EXERCISE GOAL: Below are several entries. Transcribe exactly those lines that fall from the one with "Identify the click" through the one with "Kocka (315, 2501)", end lines included.

MATERIAL TO PROCESS:
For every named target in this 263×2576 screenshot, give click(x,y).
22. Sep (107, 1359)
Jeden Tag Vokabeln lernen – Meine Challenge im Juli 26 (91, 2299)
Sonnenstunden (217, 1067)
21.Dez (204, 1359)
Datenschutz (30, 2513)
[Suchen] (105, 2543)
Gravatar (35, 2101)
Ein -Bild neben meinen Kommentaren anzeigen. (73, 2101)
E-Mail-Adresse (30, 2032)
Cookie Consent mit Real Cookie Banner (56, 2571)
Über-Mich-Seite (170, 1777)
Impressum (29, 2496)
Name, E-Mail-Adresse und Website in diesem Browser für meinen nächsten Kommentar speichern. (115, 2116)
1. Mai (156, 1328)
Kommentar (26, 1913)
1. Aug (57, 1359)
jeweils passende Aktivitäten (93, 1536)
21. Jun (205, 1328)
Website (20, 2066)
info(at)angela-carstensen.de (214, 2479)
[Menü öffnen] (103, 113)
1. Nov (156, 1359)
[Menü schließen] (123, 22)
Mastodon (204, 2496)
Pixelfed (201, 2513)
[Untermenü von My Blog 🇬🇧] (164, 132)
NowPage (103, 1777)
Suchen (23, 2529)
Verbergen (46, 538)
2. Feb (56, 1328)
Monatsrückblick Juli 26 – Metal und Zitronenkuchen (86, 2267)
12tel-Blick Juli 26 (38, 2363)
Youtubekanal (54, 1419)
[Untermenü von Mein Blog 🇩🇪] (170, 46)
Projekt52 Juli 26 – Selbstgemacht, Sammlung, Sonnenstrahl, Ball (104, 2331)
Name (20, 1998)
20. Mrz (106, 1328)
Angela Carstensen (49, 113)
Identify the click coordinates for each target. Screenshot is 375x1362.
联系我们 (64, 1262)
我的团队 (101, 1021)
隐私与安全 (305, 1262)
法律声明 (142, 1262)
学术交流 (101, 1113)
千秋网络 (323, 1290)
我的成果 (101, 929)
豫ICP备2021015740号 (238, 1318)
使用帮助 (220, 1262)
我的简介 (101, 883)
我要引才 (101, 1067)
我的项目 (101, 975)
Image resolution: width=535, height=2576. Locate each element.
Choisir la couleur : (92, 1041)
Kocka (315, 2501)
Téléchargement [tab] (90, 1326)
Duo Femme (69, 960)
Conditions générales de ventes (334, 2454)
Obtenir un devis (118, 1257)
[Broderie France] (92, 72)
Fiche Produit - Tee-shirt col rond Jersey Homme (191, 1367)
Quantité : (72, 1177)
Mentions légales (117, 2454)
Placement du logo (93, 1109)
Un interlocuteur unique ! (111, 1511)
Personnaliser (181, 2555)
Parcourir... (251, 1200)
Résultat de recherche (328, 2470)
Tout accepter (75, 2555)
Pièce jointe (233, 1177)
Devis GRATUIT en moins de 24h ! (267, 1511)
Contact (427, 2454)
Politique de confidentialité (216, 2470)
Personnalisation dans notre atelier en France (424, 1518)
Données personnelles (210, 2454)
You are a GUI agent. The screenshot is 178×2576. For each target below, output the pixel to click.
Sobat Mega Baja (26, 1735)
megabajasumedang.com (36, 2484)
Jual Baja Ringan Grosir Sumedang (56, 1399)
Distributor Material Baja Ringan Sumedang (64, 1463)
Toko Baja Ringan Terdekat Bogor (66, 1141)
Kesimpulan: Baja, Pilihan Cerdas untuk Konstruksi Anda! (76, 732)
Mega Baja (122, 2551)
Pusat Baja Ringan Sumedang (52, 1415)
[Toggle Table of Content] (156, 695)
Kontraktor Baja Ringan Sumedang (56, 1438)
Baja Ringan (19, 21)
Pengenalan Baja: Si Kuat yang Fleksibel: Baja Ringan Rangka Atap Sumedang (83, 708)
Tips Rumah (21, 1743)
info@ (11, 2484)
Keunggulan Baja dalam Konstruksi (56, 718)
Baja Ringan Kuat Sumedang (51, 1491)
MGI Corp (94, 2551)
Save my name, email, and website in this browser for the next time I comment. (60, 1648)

COMPLETED EXERCISE:
Identify the click coordinates for each target. Screenshot is 375x1362.
联系我们 (64, 1262)
我的团队 (101, 1021)
隐私与安全 (305, 1262)
法律声明 (142, 1262)
学术交流 (101, 1113)
千秋网络 (323, 1290)
我的成果 (101, 929)
豫ICP备2021015740号 (238, 1318)
使用帮助 (220, 1262)
我的简介 (101, 883)
我要引才 (101, 1067)
我的项目 (101, 975)
Image resolution: width=535, height=2576. Locate each element.
Choisir la couleur : (92, 1041)
Kocka (315, 2501)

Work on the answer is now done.